I am used to not putting anything in a room or on a wall above or in proximity to a bed, lest an earthquake knock it loose and it falls on the person sleeping there. We recently moved, and on my mental to-do list is to get things to wedge bookshelves so that they don't tip over. I am used to thinking of any place where I live being a mobile home, as it were, one that can move at any time, without warning.

I would avoid a lot of that if I were to move to the middle of the flat part of the country, but then, there are those pesky tornadoes and all that energy sapping humidity!

On a cross country trip one time, I had a strange kind of disorienting homesickness after being in Nebraska, Kansas, Iowa for a while. No offense to those who live there, but it is sooooo FLAT there. Perhaps I wouldn't be as nearsighted as I am if I had grown up there! I had the strangest, almost like seasickness there. I began to see endless fields of waving grains as the sea, and the silos as ships. I began to so need to see a hill, let alone a mountain, that it felt like I would truly go insane if I didn't see a rise in the earth somewhere.

When I got back to Cali, and saw the Sierra Nevadas, I felt a surge of relief. I don't know what that was about, maybe it's just what I am used to.

Well, I am going to go take a little walk to see what kinds of waves the Santa Anas are kicking up today. And, this evening, with all those fires, there will be a spectacular sunset.

And then I will say a prayer for those who have been displaced and suffered losses from the recent fires, as they get their courage back to rebuild and start anew, once again, in their beloved canyons, and their beach fronts, and their ridges and foothills.

Monday, October 15, 2007

Moving is LIke Being in an Alternate Universe For Two Months


moving
Originally uploaded by katzeye.
Maybe it was more painful than usual due to the fact that we just had to go through the house in which I grew up, in its entirety for pretty much the entire month of August.
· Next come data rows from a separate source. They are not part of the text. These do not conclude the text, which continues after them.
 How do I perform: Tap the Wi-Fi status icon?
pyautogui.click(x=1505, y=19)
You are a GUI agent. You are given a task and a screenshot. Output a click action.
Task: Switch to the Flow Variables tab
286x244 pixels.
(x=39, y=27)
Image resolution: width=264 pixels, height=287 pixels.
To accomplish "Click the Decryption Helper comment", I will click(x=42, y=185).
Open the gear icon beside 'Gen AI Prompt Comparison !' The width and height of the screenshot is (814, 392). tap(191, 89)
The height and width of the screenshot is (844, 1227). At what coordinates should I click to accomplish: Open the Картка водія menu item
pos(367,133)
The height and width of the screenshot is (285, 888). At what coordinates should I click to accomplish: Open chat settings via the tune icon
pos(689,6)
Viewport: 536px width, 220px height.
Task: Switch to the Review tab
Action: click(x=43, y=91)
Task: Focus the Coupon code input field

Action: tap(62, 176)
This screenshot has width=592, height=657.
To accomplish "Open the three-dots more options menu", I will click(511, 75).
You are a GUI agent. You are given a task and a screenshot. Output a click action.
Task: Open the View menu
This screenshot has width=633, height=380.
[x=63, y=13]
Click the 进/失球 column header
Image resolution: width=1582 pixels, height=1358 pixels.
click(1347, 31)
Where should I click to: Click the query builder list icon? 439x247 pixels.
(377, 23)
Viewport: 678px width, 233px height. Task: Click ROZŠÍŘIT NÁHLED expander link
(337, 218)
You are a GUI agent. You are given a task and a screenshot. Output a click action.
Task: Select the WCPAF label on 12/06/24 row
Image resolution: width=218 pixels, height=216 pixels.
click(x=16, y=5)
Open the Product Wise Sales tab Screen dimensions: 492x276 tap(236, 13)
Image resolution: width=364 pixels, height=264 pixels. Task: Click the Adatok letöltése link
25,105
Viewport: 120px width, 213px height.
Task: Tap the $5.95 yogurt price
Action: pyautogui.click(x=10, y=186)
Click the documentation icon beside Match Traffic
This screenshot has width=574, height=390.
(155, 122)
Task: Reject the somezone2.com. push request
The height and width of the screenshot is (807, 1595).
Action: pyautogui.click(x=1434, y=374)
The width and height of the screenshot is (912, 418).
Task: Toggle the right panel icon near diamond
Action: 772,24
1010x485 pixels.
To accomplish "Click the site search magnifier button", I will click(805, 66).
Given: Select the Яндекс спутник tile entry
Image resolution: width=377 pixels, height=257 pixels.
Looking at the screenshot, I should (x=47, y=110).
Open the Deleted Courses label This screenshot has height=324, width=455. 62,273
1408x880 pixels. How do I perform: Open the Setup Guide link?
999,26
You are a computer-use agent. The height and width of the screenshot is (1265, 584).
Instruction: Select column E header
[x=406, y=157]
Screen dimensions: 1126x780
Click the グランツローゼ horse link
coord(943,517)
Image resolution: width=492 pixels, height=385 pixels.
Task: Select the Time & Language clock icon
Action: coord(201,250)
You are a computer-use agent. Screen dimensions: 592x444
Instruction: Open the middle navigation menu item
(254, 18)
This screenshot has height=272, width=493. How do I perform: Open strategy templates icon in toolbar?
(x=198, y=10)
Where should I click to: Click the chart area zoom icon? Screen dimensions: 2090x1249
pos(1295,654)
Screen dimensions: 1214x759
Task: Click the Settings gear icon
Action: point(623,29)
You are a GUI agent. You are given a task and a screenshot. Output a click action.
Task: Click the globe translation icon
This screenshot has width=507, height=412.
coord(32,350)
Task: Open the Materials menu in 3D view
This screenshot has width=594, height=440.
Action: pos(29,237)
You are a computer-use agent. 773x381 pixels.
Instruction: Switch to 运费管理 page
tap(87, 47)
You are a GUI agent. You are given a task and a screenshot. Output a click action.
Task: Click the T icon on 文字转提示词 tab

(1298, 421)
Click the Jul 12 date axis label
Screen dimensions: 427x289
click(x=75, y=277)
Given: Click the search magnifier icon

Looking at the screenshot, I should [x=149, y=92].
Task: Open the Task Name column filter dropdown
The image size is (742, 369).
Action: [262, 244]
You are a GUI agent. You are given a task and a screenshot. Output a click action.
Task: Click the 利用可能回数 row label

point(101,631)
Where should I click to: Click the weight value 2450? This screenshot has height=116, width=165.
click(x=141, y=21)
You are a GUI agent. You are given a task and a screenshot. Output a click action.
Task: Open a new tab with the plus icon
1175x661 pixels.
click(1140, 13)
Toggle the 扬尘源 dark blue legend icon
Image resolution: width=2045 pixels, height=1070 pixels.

The dust, the history, the agonies, the allergies!

Then, to move out of a very large, two story home, to try to fit into a beach apartment again, what agony!

I feel like I have spent every waking moment of my life for the past 8 weeks in putting things into or taking them out of boxes, bins, baskets.

I have cuts, bruises, scrapes, and one badly dinged thumb to show for all of this constant motion.

I think we are starting to see the light at the end of the tunnel, but before I forget the agony of this all, I want to remember that moving is painful in so many ways:

1-even though we only moved 11 miles, there is the agony of leaving behind what is familiar (friends, routines, and walk-in closets!).

2-there is the actual physical parts of attempting to haul things up and down stairs, and into and out of vehicles, and, well, just always hauling until you dream of hauling and wake up in the morning as sore as you would be had you really had a tough work-out at the gym run by the merciless marine!

3-there is the emotional part of feeling displaced, wondering where things are, seeing favorite pieces of furniture with new moving dings and scrapes, and wondering if you will ever feel settled in the new place.

4-the wanting to do things like, well, live one's life, work, answer emails, take a walk, go to the library, post on flickr, see a movie, but you can't because all you can keep doing is finding things, putting things away, giving things away!

5- To be continued, I have just run out of time, again!!!